Enquanto José Diogo Branco cuida de todos os aspectos ligados à componente gastronómica, Daniel Boto, que é também director-executivo do Festival Internacional de Música de Marvão, é o anfitrião do projecto e chefe de sala, fazendo a ponte entre as mesas e a cozinha.

Em breve, contam transformar o clube gastronómico num restaurante na vila de Marvão. O nome vai manter-se: Fago, “um sufixo ou prefixo em português que significa ‘aquele que tem o hábito ou o regime alimentar de'”. “Queria um nome curto, que fosse estranho mas que, ao mesmo tempo, soasse português e depois é também um piscar de olho ao meu passado.
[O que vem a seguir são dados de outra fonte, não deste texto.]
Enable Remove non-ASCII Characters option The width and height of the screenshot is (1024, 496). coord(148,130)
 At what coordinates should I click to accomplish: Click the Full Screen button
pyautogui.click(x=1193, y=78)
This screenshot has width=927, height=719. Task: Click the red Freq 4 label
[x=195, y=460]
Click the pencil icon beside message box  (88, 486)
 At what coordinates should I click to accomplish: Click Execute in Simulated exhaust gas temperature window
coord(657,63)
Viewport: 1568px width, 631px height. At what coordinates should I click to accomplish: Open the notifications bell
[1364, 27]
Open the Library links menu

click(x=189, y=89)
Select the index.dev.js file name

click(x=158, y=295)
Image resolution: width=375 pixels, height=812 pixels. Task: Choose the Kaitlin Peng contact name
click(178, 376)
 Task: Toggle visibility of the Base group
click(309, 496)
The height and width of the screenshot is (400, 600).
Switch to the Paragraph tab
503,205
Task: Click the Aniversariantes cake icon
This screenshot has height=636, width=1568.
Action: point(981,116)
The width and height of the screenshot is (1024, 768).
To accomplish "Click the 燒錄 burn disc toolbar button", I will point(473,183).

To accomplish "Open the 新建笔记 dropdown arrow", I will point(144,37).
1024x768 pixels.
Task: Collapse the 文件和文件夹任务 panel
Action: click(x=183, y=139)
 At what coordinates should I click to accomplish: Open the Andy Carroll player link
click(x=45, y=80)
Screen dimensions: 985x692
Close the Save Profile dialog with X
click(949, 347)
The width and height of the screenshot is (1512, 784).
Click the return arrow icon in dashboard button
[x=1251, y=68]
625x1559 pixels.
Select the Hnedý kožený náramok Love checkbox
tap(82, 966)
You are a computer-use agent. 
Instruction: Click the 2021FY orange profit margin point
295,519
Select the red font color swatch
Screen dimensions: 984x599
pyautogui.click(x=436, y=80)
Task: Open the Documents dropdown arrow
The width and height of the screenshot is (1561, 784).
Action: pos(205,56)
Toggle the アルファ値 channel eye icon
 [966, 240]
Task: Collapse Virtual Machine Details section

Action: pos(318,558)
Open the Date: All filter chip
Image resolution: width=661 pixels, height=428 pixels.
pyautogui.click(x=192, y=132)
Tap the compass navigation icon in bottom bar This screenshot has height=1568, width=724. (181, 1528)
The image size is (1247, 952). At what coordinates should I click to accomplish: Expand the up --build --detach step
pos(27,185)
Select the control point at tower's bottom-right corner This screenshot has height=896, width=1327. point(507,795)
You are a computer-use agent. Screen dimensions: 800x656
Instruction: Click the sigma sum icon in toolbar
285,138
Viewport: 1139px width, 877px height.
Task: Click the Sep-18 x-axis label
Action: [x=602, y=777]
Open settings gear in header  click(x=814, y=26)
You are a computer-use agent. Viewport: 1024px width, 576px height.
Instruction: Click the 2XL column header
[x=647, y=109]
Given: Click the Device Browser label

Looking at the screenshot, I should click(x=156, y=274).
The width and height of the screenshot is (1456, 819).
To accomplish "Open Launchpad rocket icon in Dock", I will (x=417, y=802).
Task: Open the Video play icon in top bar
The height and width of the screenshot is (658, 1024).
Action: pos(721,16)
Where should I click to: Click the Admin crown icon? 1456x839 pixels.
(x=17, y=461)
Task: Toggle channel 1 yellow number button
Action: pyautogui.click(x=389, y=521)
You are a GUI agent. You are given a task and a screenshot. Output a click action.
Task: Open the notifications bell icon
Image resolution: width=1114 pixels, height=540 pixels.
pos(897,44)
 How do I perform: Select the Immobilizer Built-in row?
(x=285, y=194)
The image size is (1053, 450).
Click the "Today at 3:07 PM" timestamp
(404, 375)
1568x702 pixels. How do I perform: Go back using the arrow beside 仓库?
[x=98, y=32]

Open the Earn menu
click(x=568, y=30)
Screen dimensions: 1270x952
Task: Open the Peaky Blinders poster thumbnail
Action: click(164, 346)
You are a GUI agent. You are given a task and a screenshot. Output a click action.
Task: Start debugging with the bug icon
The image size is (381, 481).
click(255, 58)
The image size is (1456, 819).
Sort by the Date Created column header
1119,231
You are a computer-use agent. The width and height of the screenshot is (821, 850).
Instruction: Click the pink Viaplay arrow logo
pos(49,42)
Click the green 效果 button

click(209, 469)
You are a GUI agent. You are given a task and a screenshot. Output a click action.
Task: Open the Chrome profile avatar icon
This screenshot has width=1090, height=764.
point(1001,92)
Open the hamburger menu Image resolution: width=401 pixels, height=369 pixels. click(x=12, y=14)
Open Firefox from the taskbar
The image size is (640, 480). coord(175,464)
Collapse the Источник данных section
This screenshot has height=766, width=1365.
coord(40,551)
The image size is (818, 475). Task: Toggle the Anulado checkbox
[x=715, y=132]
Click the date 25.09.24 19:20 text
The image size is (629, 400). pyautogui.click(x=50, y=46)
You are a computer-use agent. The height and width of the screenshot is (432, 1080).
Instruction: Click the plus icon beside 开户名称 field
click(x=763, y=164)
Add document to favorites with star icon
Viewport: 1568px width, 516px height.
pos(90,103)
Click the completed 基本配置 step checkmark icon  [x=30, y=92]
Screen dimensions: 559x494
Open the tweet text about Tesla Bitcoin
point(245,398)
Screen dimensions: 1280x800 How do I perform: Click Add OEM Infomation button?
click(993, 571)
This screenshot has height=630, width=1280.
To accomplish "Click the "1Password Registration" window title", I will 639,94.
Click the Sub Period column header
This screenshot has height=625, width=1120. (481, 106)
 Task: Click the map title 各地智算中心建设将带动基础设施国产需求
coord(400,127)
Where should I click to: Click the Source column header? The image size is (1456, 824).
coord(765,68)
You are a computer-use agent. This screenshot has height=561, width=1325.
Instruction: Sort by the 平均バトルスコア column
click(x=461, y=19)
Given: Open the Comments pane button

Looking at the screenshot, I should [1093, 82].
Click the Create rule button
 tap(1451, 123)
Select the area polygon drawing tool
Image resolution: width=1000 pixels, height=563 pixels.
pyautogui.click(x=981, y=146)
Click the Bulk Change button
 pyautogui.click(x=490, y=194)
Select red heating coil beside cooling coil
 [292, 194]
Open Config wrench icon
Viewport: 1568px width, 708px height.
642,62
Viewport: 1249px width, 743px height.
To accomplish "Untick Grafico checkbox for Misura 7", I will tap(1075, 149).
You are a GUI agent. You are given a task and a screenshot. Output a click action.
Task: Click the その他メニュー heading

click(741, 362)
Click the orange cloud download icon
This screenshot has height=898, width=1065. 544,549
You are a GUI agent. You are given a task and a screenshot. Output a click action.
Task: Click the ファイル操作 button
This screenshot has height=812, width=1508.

Quando estudava Medicina, fago era um sufixo que aparecia em imensas palavras”, explica o chef.

Para o restaurante, que contam abrir ainda este ano (está dependente da aprovação de licenciamentos e candidaturas a financiamento), a ideia é transpor “esta intimidade que há aqui”, “das pessoas sentirem como se estivessem em casa”. O espaço não terá mais do que 20 lugares, com cozinha aberta e uma oferta que vai do pequeno-almoço ao jantar. Quanto aos petiscos pedidos, alguns podem transformar-se em pratos, mas José Diogo Branco assume que “seria muito difícil transpor esta ideia de jantar-evento numa base diária”. Não está, no entanto, afastada a hipótese de fazê-lo pontualmente.